Gli incantesimi di Mike Oldfield
Un incantesimo lungo quarant’anni. Nel 1978 usciva “Incantations”, quarto album dell’eclettico musicista inglese Mike Oldfield. Un lavoro definito monumentale, per certi tratti addirittura più solenne di “Karn Evil”, la suite di Emerson, Lake and Palmer che occupa gran parte del capolavoro “Brain salad surgery” di cui questa rubrica si è da poco occupata, ma anche di “Tales from topographic oceans”, album degli Yes accusato (ingiustamente secondo il parere dell’autore di questo pezzetto) di una magniloquenza eccessiva.

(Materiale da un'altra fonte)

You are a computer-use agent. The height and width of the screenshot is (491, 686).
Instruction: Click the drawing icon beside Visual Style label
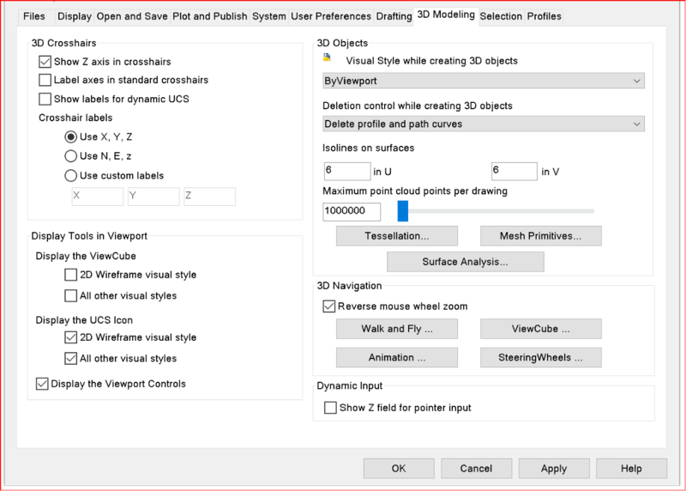(327, 58)
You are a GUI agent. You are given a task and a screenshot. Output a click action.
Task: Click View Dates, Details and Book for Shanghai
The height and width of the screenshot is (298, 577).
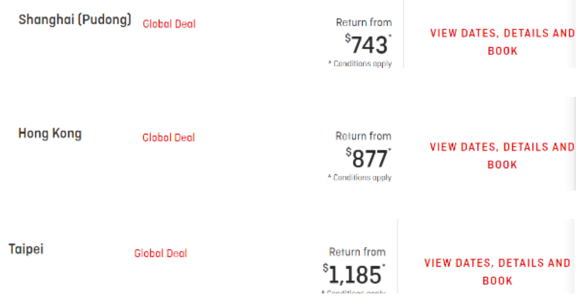[502, 42]

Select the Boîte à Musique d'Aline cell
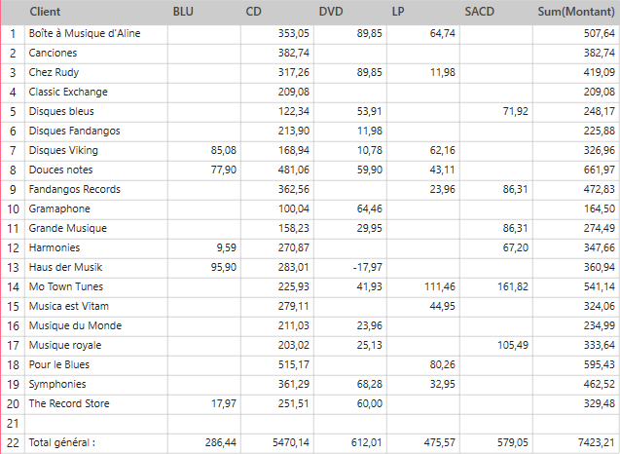click(86, 33)
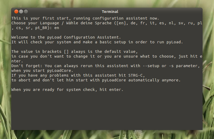The height and width of the screenshot is (139, 214).
Task: Click the "Welcome to the pyLoad Configuration Assistent." line
Action: coord(66,37)
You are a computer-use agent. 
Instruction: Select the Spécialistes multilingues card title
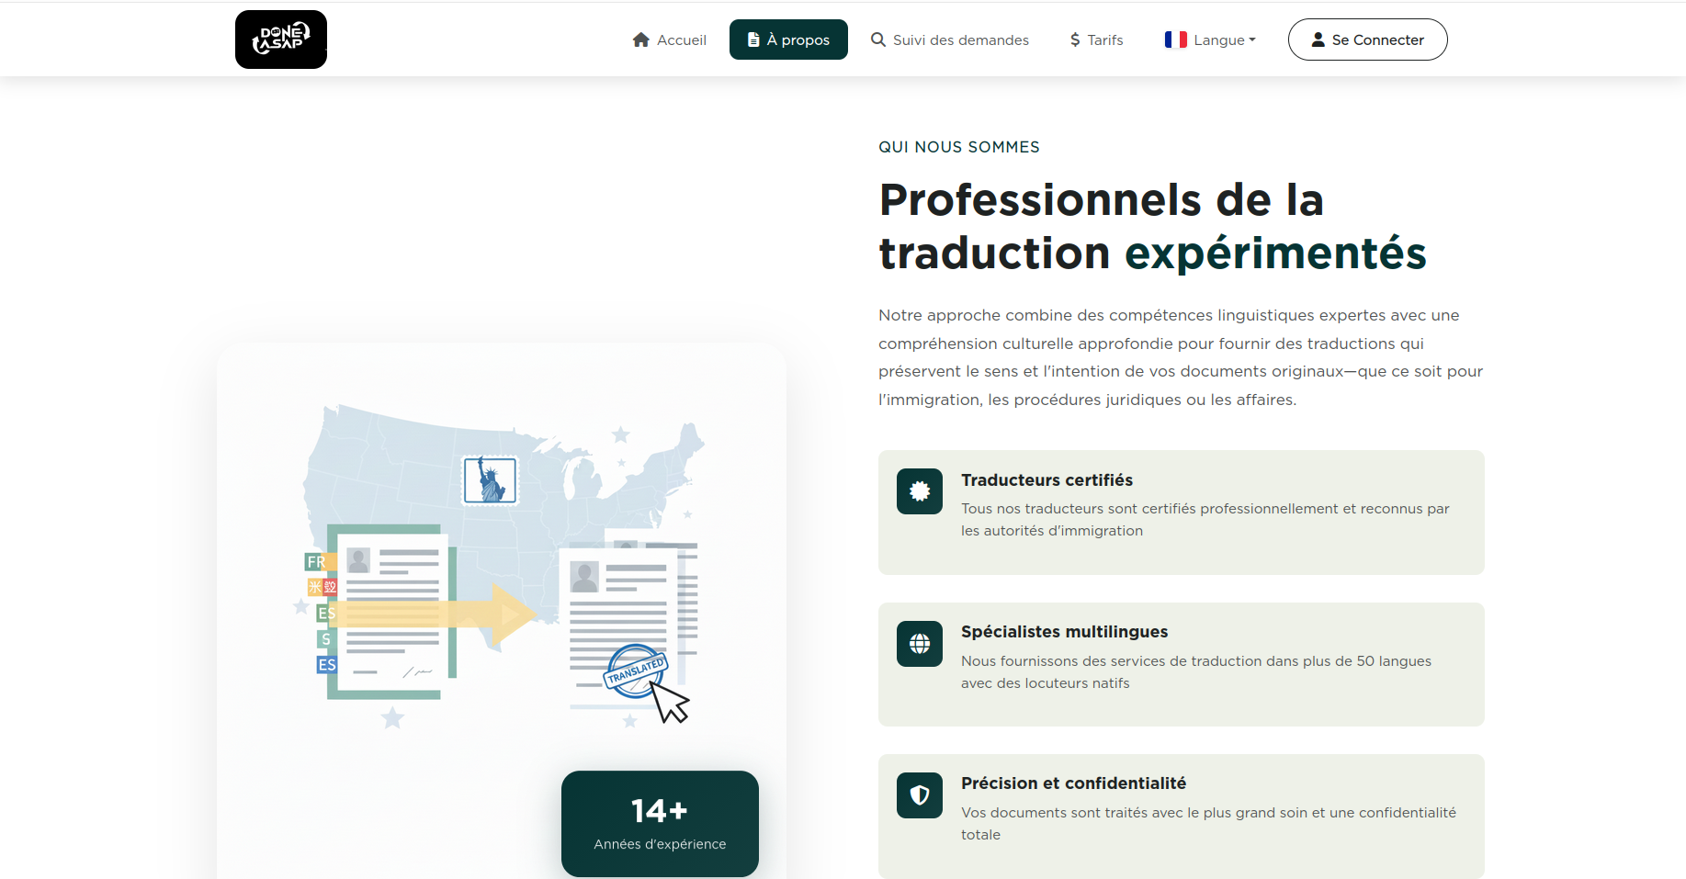click(1064, 632)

Comunque, “Incantations” è un discone che tiene vivo il rock progressive che, specialmente nel Regno Unito, in quegli anni aveva ormai issato la bandiera bianca. Il suo problema, semmai, è essere arrivato dopo le opere più amate dell’autore: “Tubular bells”, disco d’esordio di Oldfield del ’73, “Hergest ridge” (1974) e “Ommadawn”, altro capolavoro del ’75, di cui recentemente è uscito un seguito piuttosto criticato, ma che resta l’ennesimo esperimento interessante di Oldfield. “Incantations”, incantesimi, è un disco magico, fin dal nome, che richiama temi carissimi al pubblico del prog. E’ diviso in quattro parti in cui Oldfield alterna musica e testi (tra cui il poema epico “The song of Hiawatha” di Henry Wadsworth Longfellow dedicato al leggendario capo Mohawk nel 1855 e “Cynthia’s revels”, lavoro teatrale scritto da Ben Jonson nel 1599).
Le atmosfere della parte 1 e della 2 sono bucoliche, grazie anche ai flauti e alle voci del Queens College Girls Choir che ripetono ossessivamente “Diana, Luna, Lucina, Lumen”, riuscito omaggio alla mitologia romana. La seconda parte è invece dominata dalla figura del capo nativo americano. Oldfield sostituisce qui e là qualche parola ma i due estratti che usa (“Hiawatha’s departure” e “The son of the evening star”) potrebbero spingere addirittura un ascoltatore curioso ad approfondire l’opera di Longfellow.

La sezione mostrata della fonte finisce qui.